ПРОВЕРЬТЕ ПОНИМАНИЕ:
A. Воспроизведите фрагмент интервью о Рудольфе Нуриеве, который начинается со слов, содержащих «Владимир Яковлев –», и заканчивается словами «такой гениальный Нуриев.», заменив в нем «третьем этаже» на «втором этаже».
B. Кого, согласно интервью о Рудольфе Нуриеве, он пригласил ассистентом, когда ставил свою версию «Баядерки» в Гранд-опера?

ПРЕДЛОЖЕННЫЙ ТЕКСТ:
========================

Владимир Яковлев – о Рудольфе Нуриеве: «Он без сцены себя вообще не представлял»
18 МАРТА 2023
-Владимир Алексеевич, когда вы впервые узнали о Рудольфе Нуриеве?
-Так совпало, что я поступил в первый класс Ленинградского хореографического училища имени Вагановой в 1961-м году, то есть в тот же год, когда Рудольф Хаметович совершил свой знаменитый «прыжок к свободе». Помню, на третьем этаже в здании училища висели фотографии выдающихся выпускников, начиная с момента создания этого легендарного учебного заведения. Но когда я поступил, ни одной фотографии Нуриева, ни одного напоминания о нем не было, хотя он выпустился в 1958-м году. Поэтому я некоторое время вообще понятия не имел, что есть такой гениальный Нуриев.
В более старших классах, когда построили новый интернат и меня туда перевели, в училище часто приезжали иностранцы, в класс усовершенствования. И от них я впервые услышал это имя. И в общих чертах узнал его историю, что это необыкновенный танцовщик, что у него даже свой остров есть… Я выпускался по классу Николая Александровича Зубковского, это был в свое время великолепный танцовщик, потом – очень талантливый педагог. Мало кто знает, но именно он ввел в балет «Баядерка» танец Золотого божка. Сегодня большинство и не догадываются, что в постановке Мариуса Петипа такого танца просто не было, это уже вставка советского периода, но органично вписавшаяся. А супругой у Зубковского была Нинель Александровна Кургапкина, выдающаяся в свое время балерина, а потом и педагог. Она с Нуриевым дружила всю жизнь, каким-то образом они и тогда поддерживали связь. Настолько крепка была у них дружба, что когда Нуриев ставил в 1992 году в Гранд-опера свою версию «Баядерки», он пригласил Нинель Александровну в качестве ассистента.

========================

ИСХОДНЫЕ ДАННЫЕ:

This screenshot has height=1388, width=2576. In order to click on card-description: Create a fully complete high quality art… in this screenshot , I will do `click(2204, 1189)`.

========================

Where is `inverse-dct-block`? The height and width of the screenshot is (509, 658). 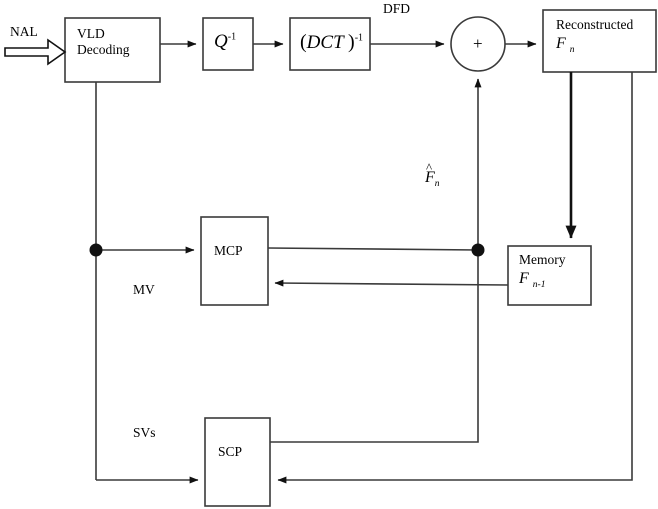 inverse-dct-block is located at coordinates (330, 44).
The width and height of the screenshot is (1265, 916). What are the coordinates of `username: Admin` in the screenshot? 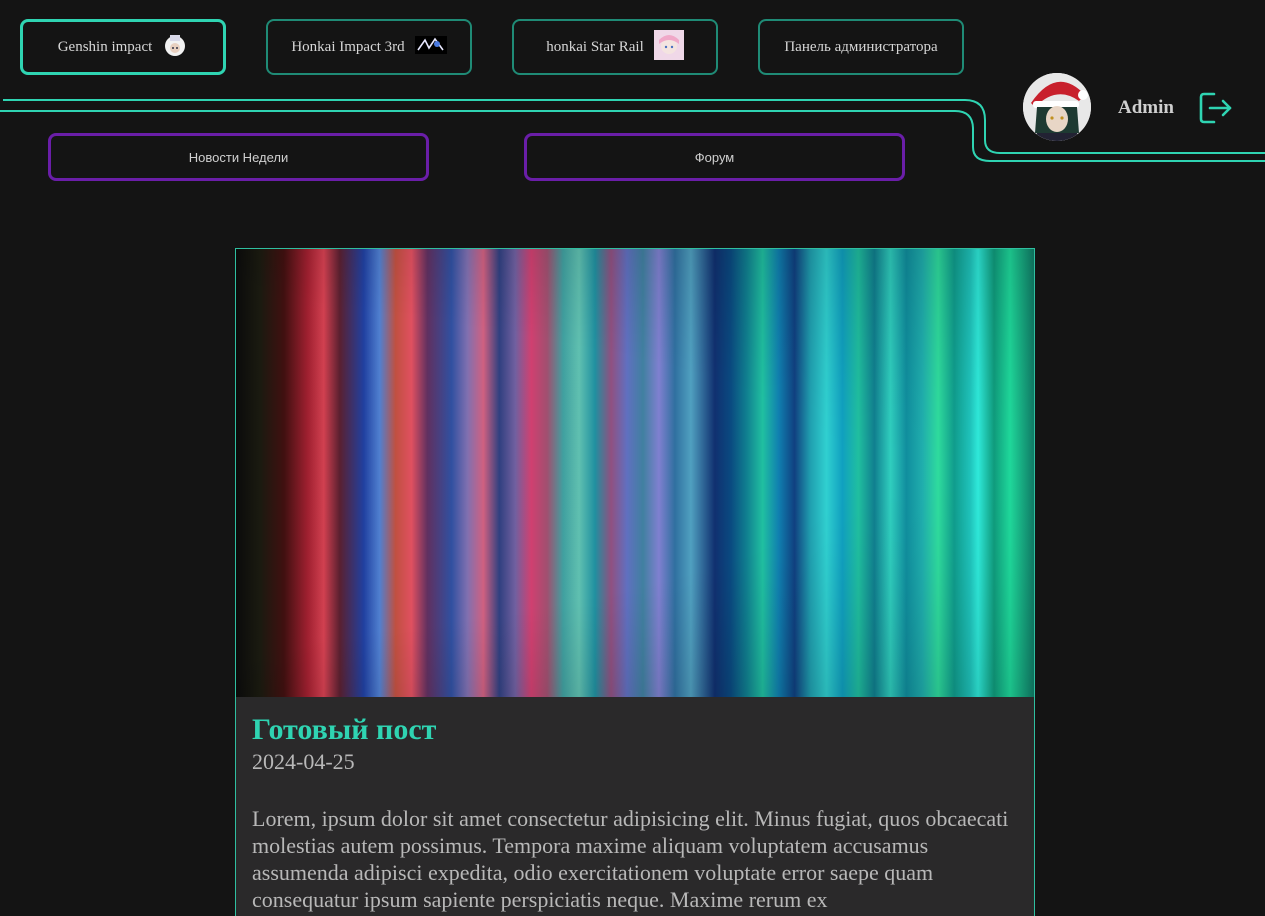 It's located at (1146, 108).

========================

ОТВЕТЫ К ЗАДАНИЯМ:
A.
Владимир Яковлев – о Рудольфе Нуриеве: «Он без сцены себя вообще не представлял»
18 МАРТА 2023
-Владимир Алексеевич, когда вы впервые узнали о Рудольфе Нуриеве?
-Так совпало, что я поступил в первый класс Ленинградского хореографического училища имени Вагановой в 1961-м году, то есть в тот же год, когда Рудольф Хаметович совершил свой знаменитый «прыжок к свободе». Помню, на втором этаже в здании училища висели фотографии выдающихся выпускников, начиная с момента создания этого легендарного учебного заведения. Но когда я поступил, ни одной фотографии Нуриева, ни одного напоминания о нем не было, хотя он выпустился в 1958-м году. Поэтому я некоторое время вообще понятия не имел, что есть такой гениальный Нуриев.

B. Нинель Александровну Кургапкину.